R: Compute best-practice keyness measures (corpora)

keyness {corpora}

R Documentation

Compute best-practice keyness measures (corpora)

Description

Compute best-practice keyness measures (according to Evert 2022) for the frequency comparison of lexical items in two corpora. The function is fully vectorised and should be applied to a complete data set of candidate items (so statistical analysis can be adjusted to control the family-wise error rate).

Usage


keyness(f1, n1, f2, n2, measure=c("LRC", "PositiveLRC", "G2", "LogRatio", "SimpleMaths"),
        conf.level=.95, alpha=NULL, p.adjust=TRUE, lambda=1)

Arguments

`f1`	a numeric vector specifying the frequencies of candidate items in corpus A (target corpus)
`n1`	sample size of target corpus, i.e. the total number of tokens in corpus A (usually a scalar, but can also be a vector parallel to `f1`)
`f2`	a numeric vector parallel to `f1`, specifying the frequencies of candidate items in corpus B (reference corpus)
`n2`	sample size of reference corpus, i.e. the total number of tokens in corpus B (usually a scalar, but can also be a vector parallel to `f2`)
`measure`	the keyness measure to be computed (see “Details” below)
`conf.level`	the desired confidence level for the `LRC` and `PositiveLRC` measures (defaults to 95%)
`alpha`	if specified, filter out candidate items whose frequency difference between `f_1` and `f_2` is not significant at level `\alpha`. This is achieved by setting the score of such candidates to 0.
`p.adjust`	if `TRUE`, apply a Bonferroni correction in order to control the family-wise error rate across all tests carried out in a single function call (i.e. the common length of `f1` and `f2`). Alternatively, the desired family size can be specified instead of `TRUE` (useful if a larger data set is processed in batches). The adjustment applied both the the significance filter (`alpha`) and the confidence intervals (`conf.level`) underlying `LRC` and `PositiveLRC` measures.
`lambda`	parameter `\lambda` of the `SimpleMaths` measure.

Details

This function computes a range of best-practice keyness measures comparing the relative frequencies \pi_1 and \pi_2 of lexical items in populations (i.e. sublanguages) A and B, based on the observed sample frequencies f_1, f_2 and the corresponding sample sizes n_1, n_2. The function is fully vectorised with respect to arguments f1, f2, n1 and n2, but only a single keyness measure can be selected for each function call. All implemented measures are robust for the corner cases f_1 = 0 and f_2 = 0, but f_1 = f_2 = 0 is not allowed.

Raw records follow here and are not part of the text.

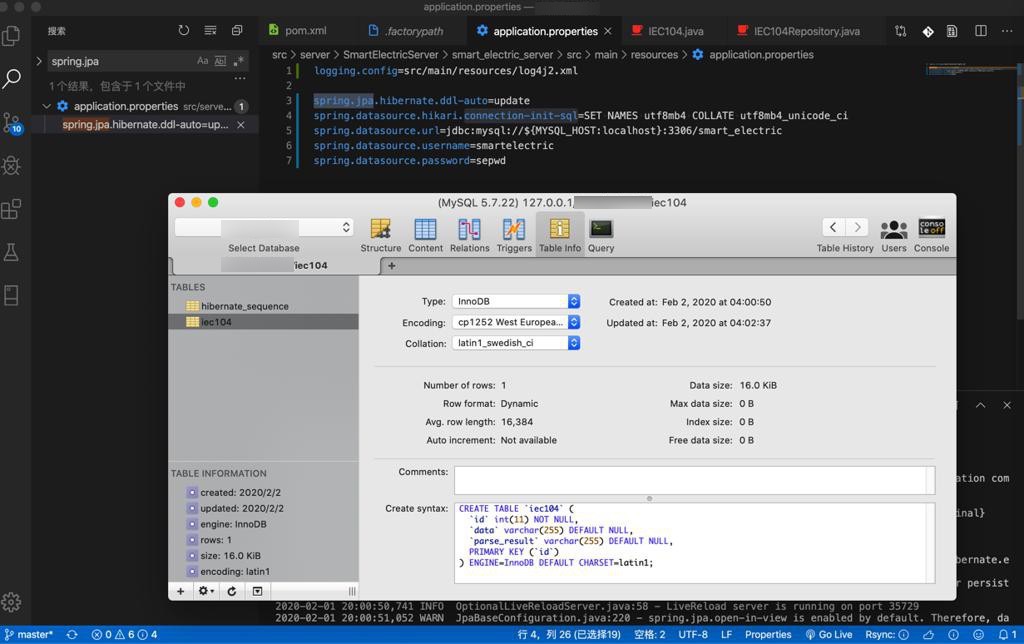
Task: Open the Collation dropdown
Action: [516, 343]
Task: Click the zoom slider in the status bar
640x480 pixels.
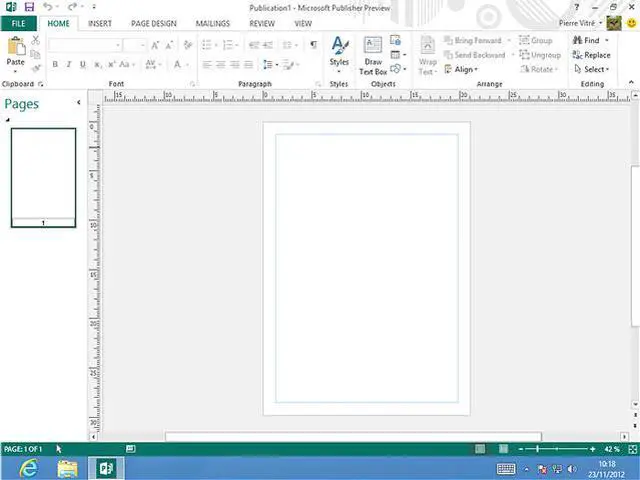Action: click(557, 449)
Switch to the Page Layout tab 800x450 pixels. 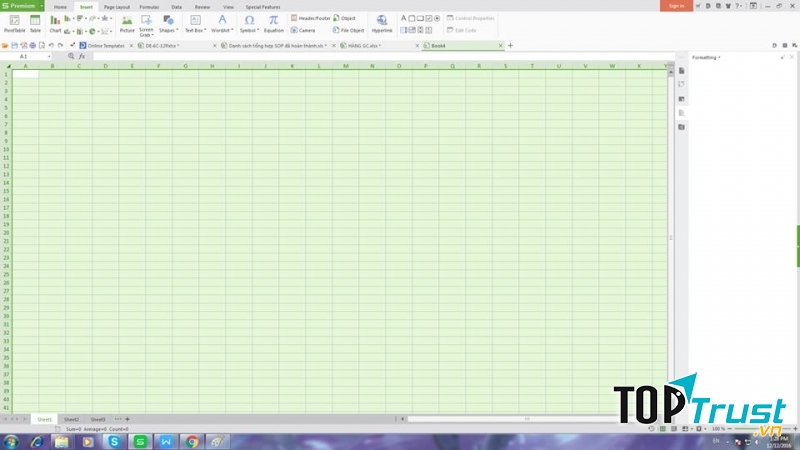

Most of the keyness measures are directional, i.e. positive scores indicate positive keyness in A (\pi_1 > \pi_2) and negative scores indicate negative keyness in A (\pi_1 < \pi_2). By contrast, the one-sided measures PositiveLRC and SimpleMaths only detect positive keyness in A, returning small (and possibly negative) scores otherwise, i.e. in case of insufficient evidence for \pi_1 > \pi_2 and in case of strong evidence for \pi_1 < \pi_2. One-sided measures can be useful for a ranking of the entire data set as positive keyword candidates.

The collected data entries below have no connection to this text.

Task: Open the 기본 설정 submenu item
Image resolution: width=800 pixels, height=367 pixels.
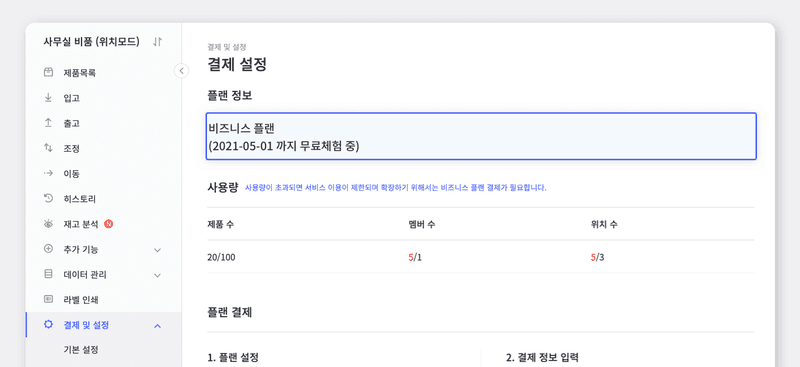Action: pyautogui.click(x=81, y=350)
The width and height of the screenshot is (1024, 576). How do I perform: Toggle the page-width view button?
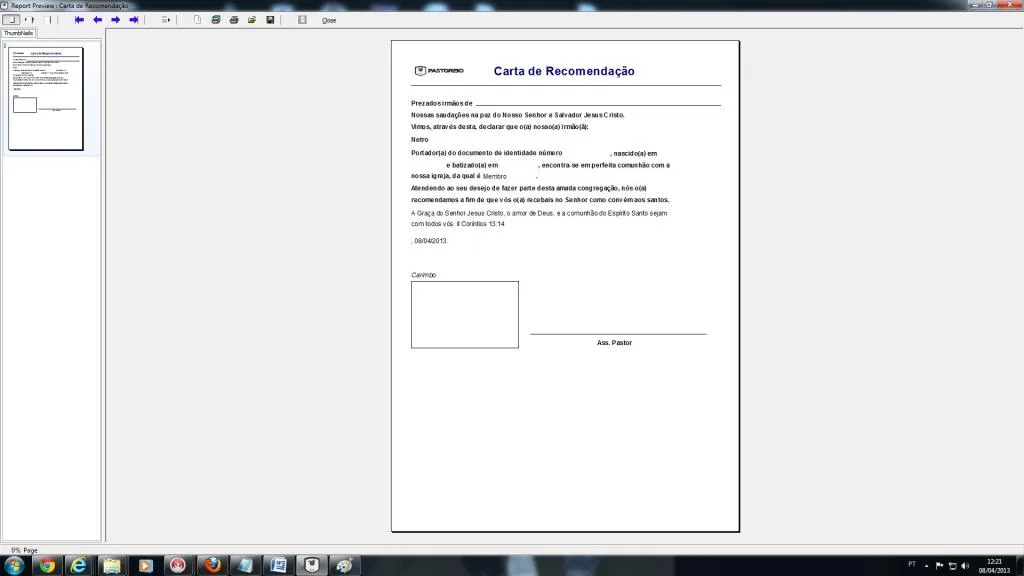coord(29,20)
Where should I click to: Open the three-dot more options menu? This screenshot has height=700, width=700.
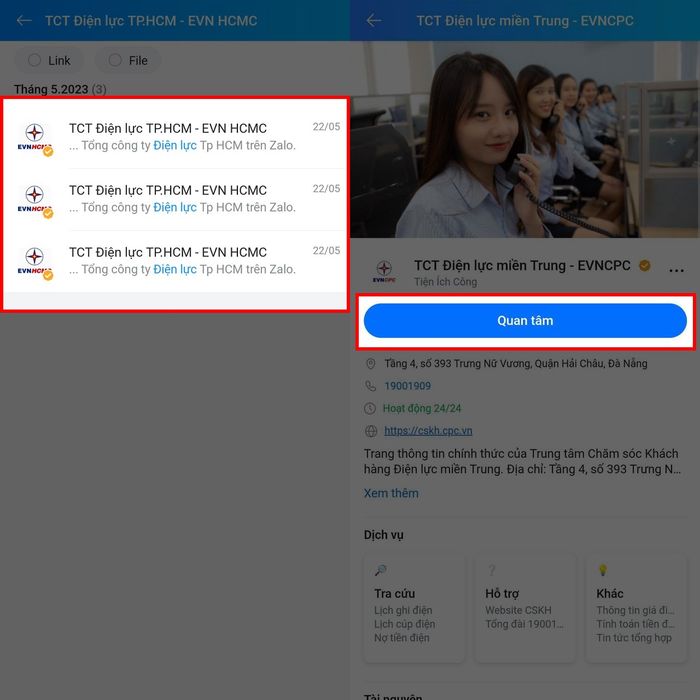pyautogui.click(x=677, y=270)
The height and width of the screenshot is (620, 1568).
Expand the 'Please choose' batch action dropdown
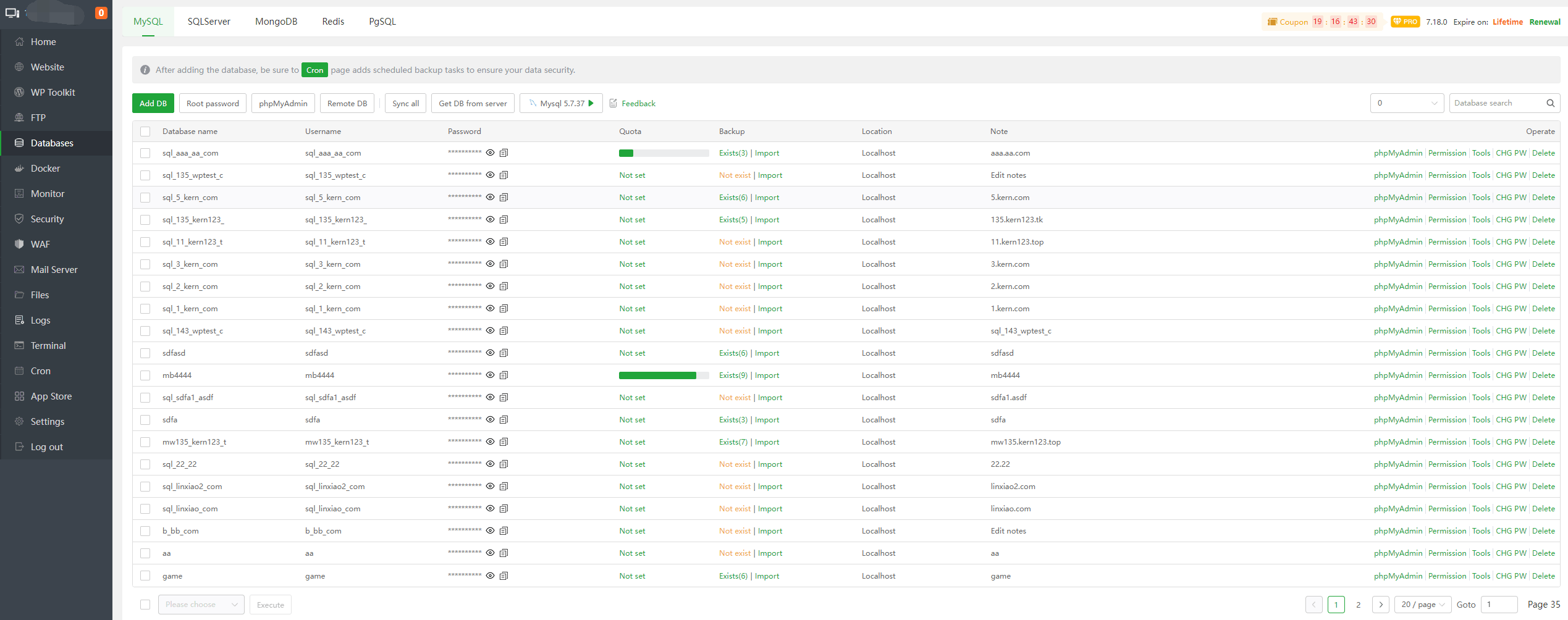(x=201, y=605)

Hardie (2014) and other authors recommend to combine effect-size measures (in particular LogRatio) with a significance filter in order to weed out candidate items for which there is no significant evidence against the null hypothesis H_0: \pi_1 = \pi_2. Such a filter is activated by specifying the desired significance level alpha, and can be combined with all keyness measures. In this case, the scores of all non-significant candidate items are set to 0. The decision is based in the likelihood-ratio test implemented by the G2 measure and its asymptotic \chi^2_1 distribution under H_0.

Note that the significance filter can also be applied to the G2 measure itself, setting all scores below the critical value for the significance test to 0. For one-sided measures (PositiveLRC and SimpleMaths), candidates with significant evidence for negative keyness are also filtered out (i.e. their scores are set to 0) in order to ensure a consistent ranking.

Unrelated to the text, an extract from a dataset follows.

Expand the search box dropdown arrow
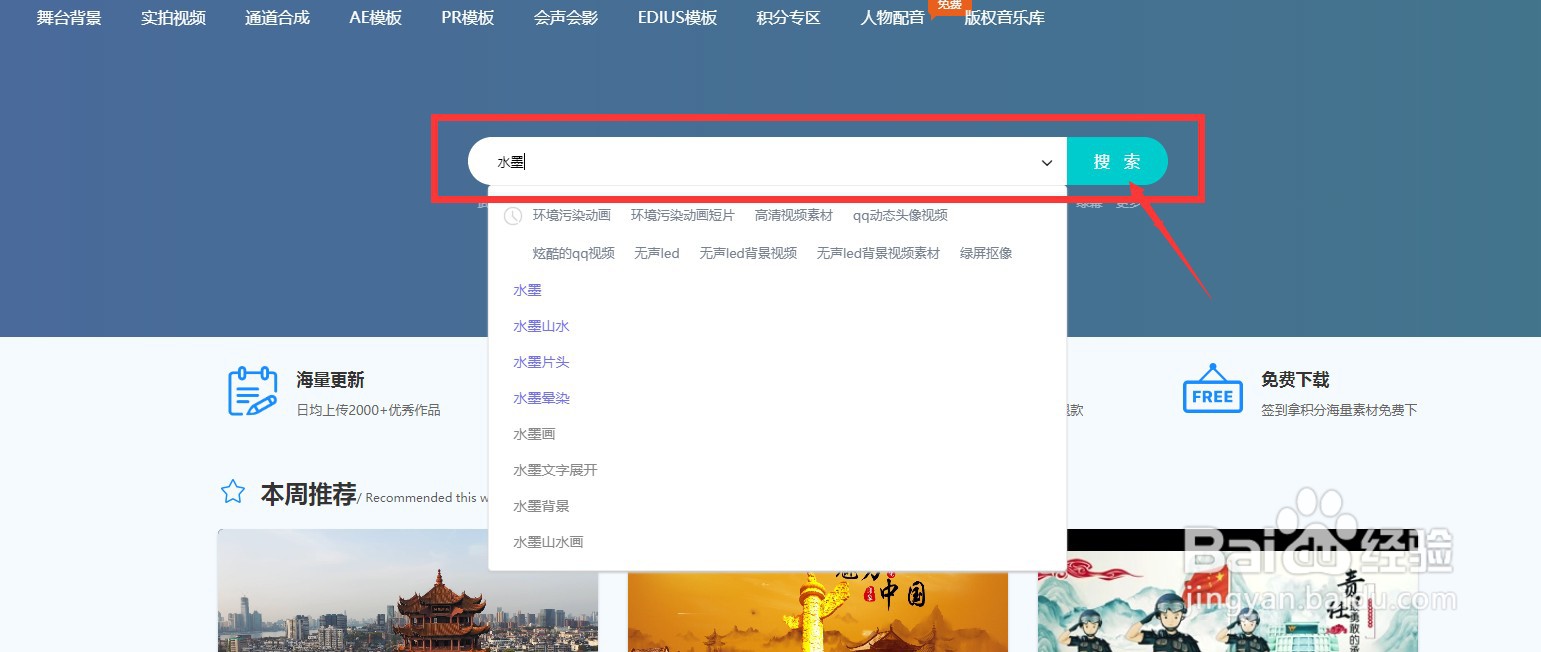This screenshot has height=652, width=1541. (1046, 162)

By default, statistical inference corrects for multiple testing in order to control family-wise error rates. This applies to the significance filter as well as to the confidence intervals underlying LRC and PositiveLRC. Note that the G2 scores themselves are never adjusted (only the critical value for the significance filter is modified).

Family size m is automatically determined from the number of candidate items processed in a single function call. Alternatively, the family size can be specified explicitly in the p.adjust argument, e.g. if a large data set is processed in multiple batches, or p.adjust=FALSE can be used to disable the correction.

For the adjustment, a highly conservative Bonferroni correction \alpha' = \alpha / m is applied to significance levels. Since the large candidate sets and sample sizes often found in corpus linguistics tend to produce large numbers of false positives, this conservative approach is considered to be useful.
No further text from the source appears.